What other sorts of attitudes can make a difference?

I subscribe to Shelley Taylor’s cognitive adaptation theory, which characterizes the kind of person most able to deal with a chronic illness. Generally, it’s the kind of person who has a high sense of self-esteem and self-worth, who sees his or her life as worthwhile. This kind of person may even be more likely to find benefits in the seemingly bad news of a diagnosis.

Twenty years ago I did a lot of work on breast cancer. A common response was for women to say, quite seriously, that it was the best thing that ever happened to them. One woman actually said that given a choice between cancer and winning the Tour de France, she’d choose cancer, because she had learned so much from it. Another said her illness had inspired her to leave her husband — she wouldn’t have done that otherwise. Someone else might say having a heart attack was a blessing that brought him closer to his family, made him slow down at work and pay attention to more important things. With respect to diabetes, someone might say I now pay more attention to myself, to exercising and eating better.

But what do you think about Barbara Ehrenreich’s argument in her book, Bright-Sided: How the Relentless Promotion of Positive Thinking Has Undermined America? She wrote it after being diagnosed with breast cancer, when she says she was made to feel that if she didn’t get better, it was her fault for not being optimistic enough.

Yes, I agree that can be harmful.
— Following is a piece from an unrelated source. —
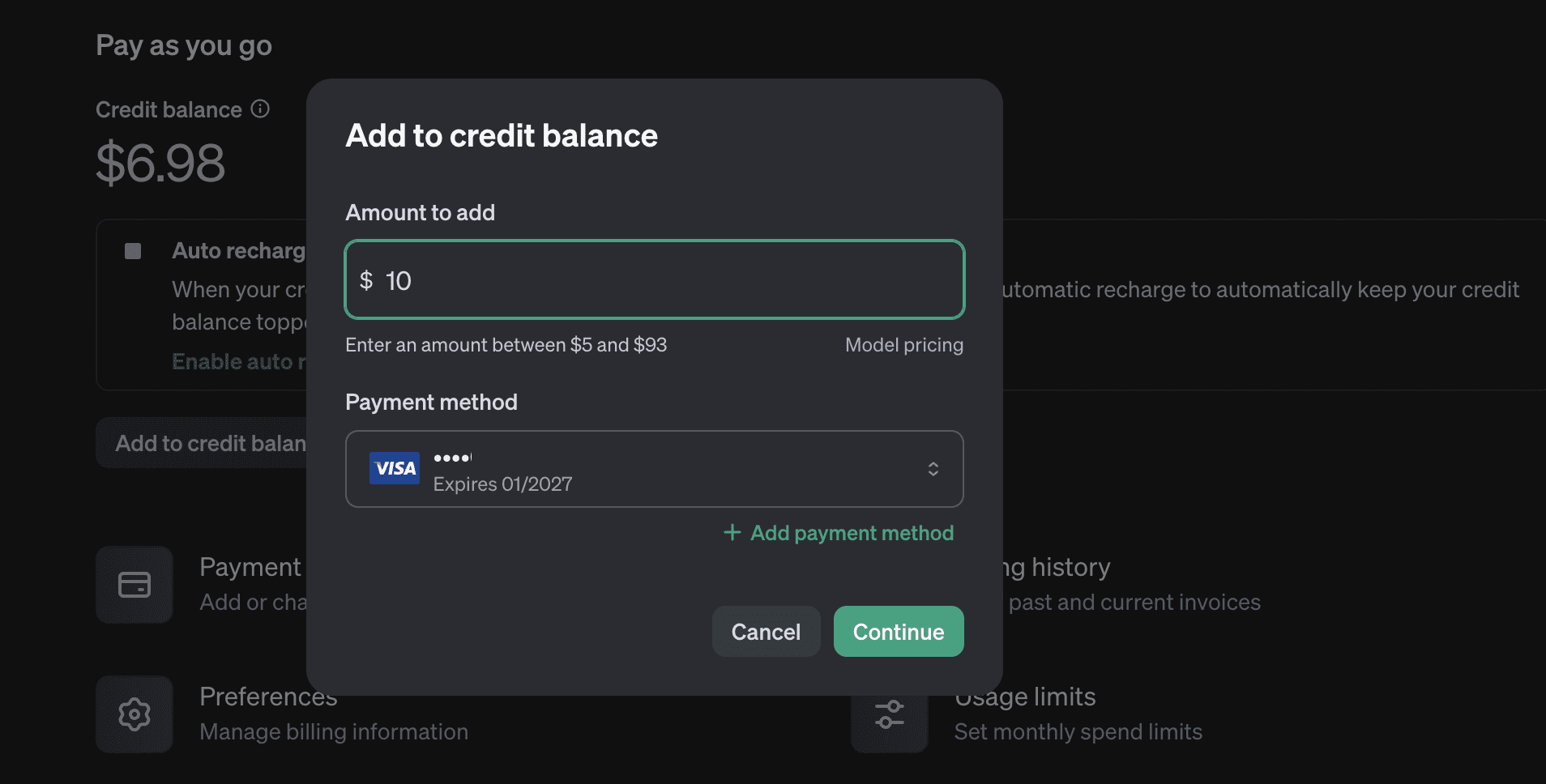Click the Credit balance info icon
1546x784 pixels.
[x=260, y=109]
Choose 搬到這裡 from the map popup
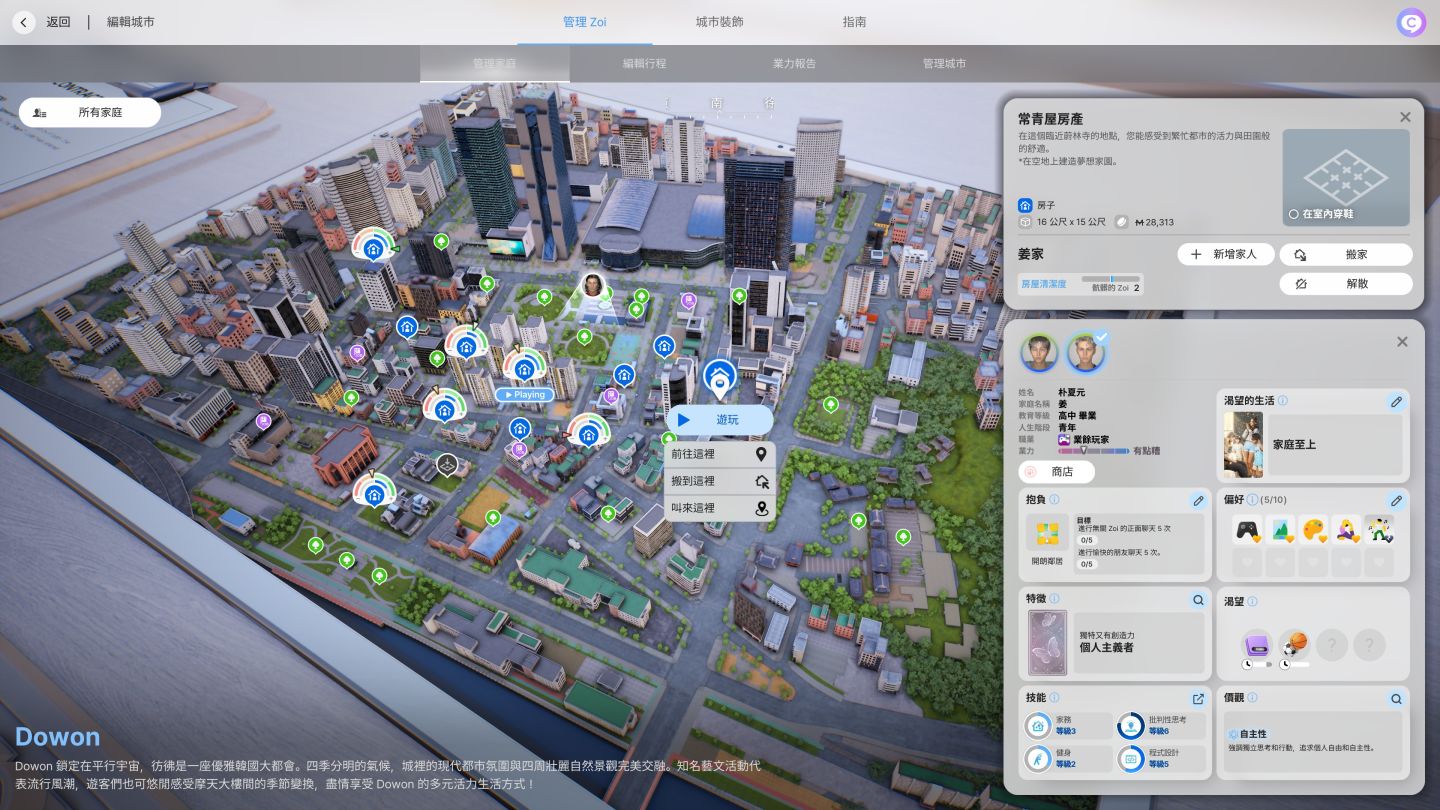1440x810 pixels. 720,481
It’s helpful for people to find the good in the bad, but doing so can actually also be a form of avoidance. It’s a problem we have in our culture where we don’t want to hear about bad news and stress, and then someone might react against that, saying, “This is crazy; I’m trying to tell you I’m upset about something and you say I should just focus on the good things.”

There are data that show this can be distressing to people with cancer. It makes them feel not validated and not heard. People want to be able to disclose their concerns and feel listened to and understood — they don’t want people to invalidate their feelings by trivializing their problems or telling them to cheer up.

So is there one single thing that can make the most difference in how we cope with chronic illness?

Yes! Having good relationships! It’s very important to find at least one person who will listen to you and let you be yourself. They don’t have to have the same illness.

There is a lot of research showing that being embedded in a social network is good for psychological health and physical health. And there are all kinds of reasons for that. Being involved in relationships means that there is someone to notice if you are having a problem, someone urging you to go to the doctor or encouraging you to eat healthy food, someone depending on you, which motivates you to take care of yourself, someone to listen to you, someone to depend on for assistance. Not everyone has this in their lives, which is unfortunate, as some large-scale studies have even linked such relationships with reduced mortality.